Mandatory buy-ins not applicable
SDR[1] includes three main measures aimed to solve settlement fails: monitoring of settlement fails and their reporting to the supervisory authorities, cash penalties for settlement fails and mandatory buy-in.
Whereas the first two measures are applicable since 1 February 2022, the mandatory buy-in was, based on discussion with market participants and their concerns over the negative impact to the market, suspended and is not applicable.
Different application dates for measures
The formal regulation on non-use of mandatory buy-ins was put in force through adopted Regulation (EU) 2022/858 of the European Parliament and of the Council (regulation on pilot DLT regime).
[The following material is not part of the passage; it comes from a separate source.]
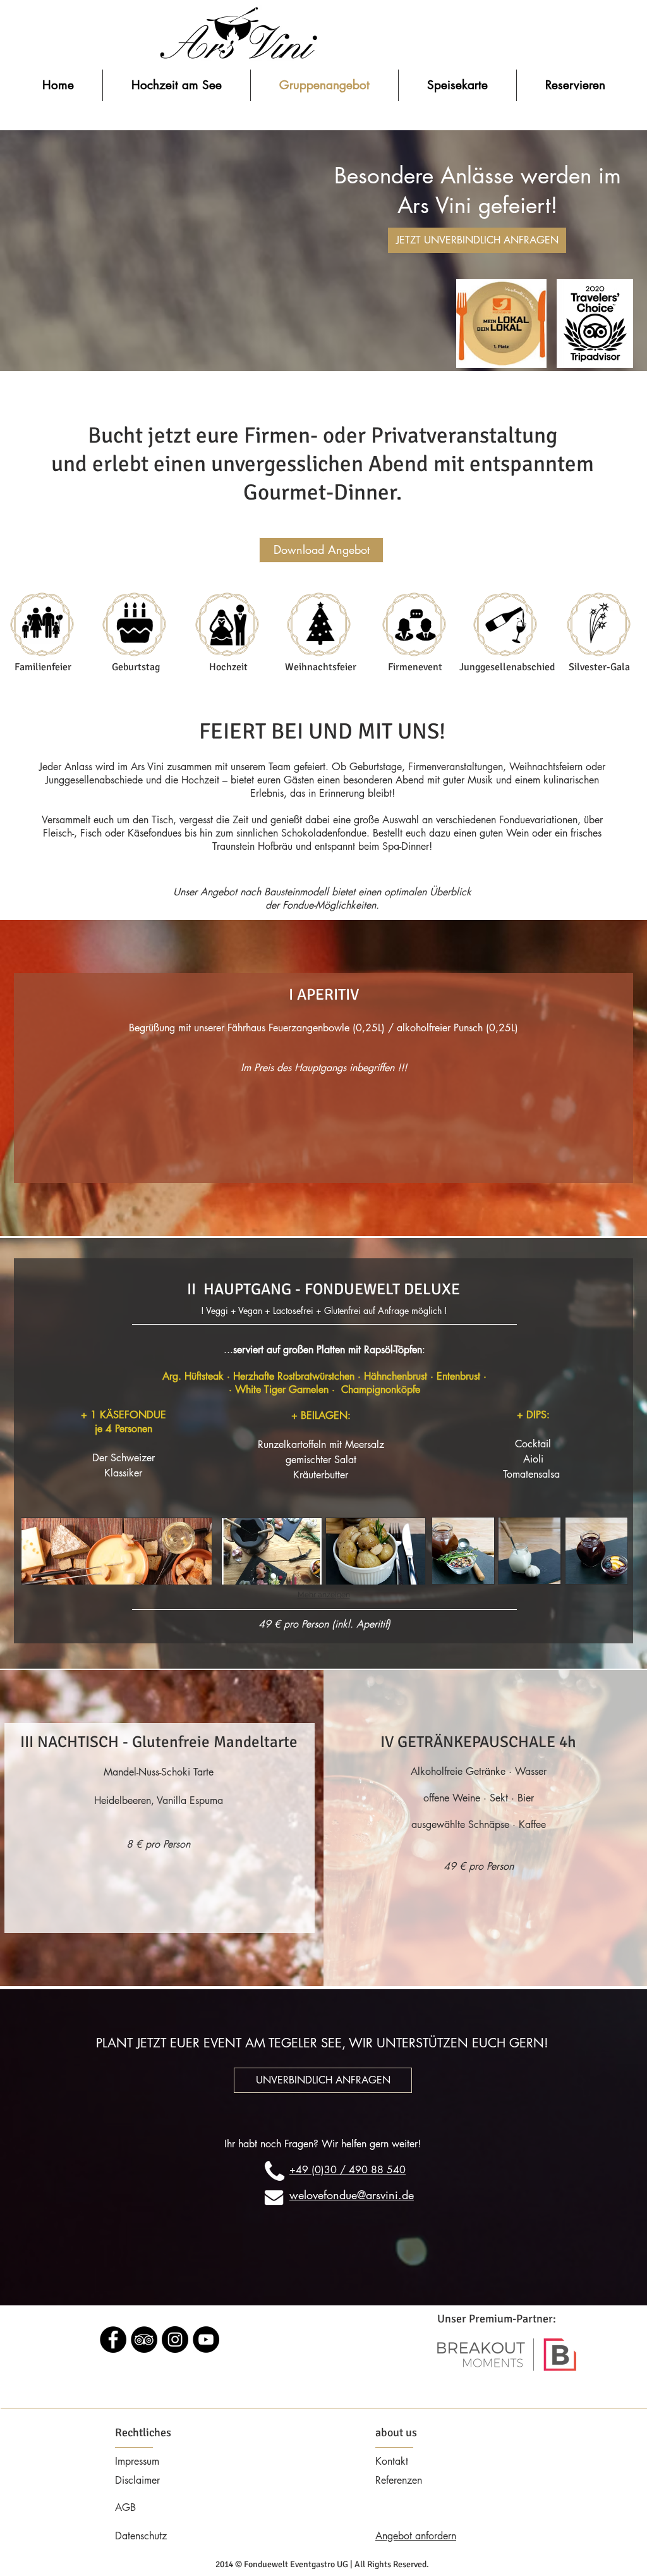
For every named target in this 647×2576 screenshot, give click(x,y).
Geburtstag (136, 667)
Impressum (137, 2461)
This regulation, in article 17 amended the CSDR with effect from 22 June 2022. This amendment stipulates that each of the settlement discipline measure shall apply from the date of application specified for each measure in the SDR. The aim of this change is to enable to separate application dates of each measure to address the settlement fails.
Postponing the mandatory buy-ins
In this regard the ESMA consequently submitted proposal to amend the SDR so postponement of application of provisions on mandatory buy-is for three years is formally regulated. This postponement would provide the European Commission and co-legislators with sufficient time to identify the best method for settlement efficiency improvement and, at the same time, to avoid possible duplicate implementation costs for market participants in case of significant amendments in existing buy-ins regulation. Approved proposal of the SDR amendment published in the Official Journal of the EU, postponed the application date of mandatory buy-in to 2 November 2025, as suggested by ESMA.
[1] Commission Delegated Regulation (EU) 2018/1229 of 25 May 2018 supplementing Regulation (EU) No 909/2014 of the European Parliament and of the Council with regard to regulatory technical standards on settlement discipline.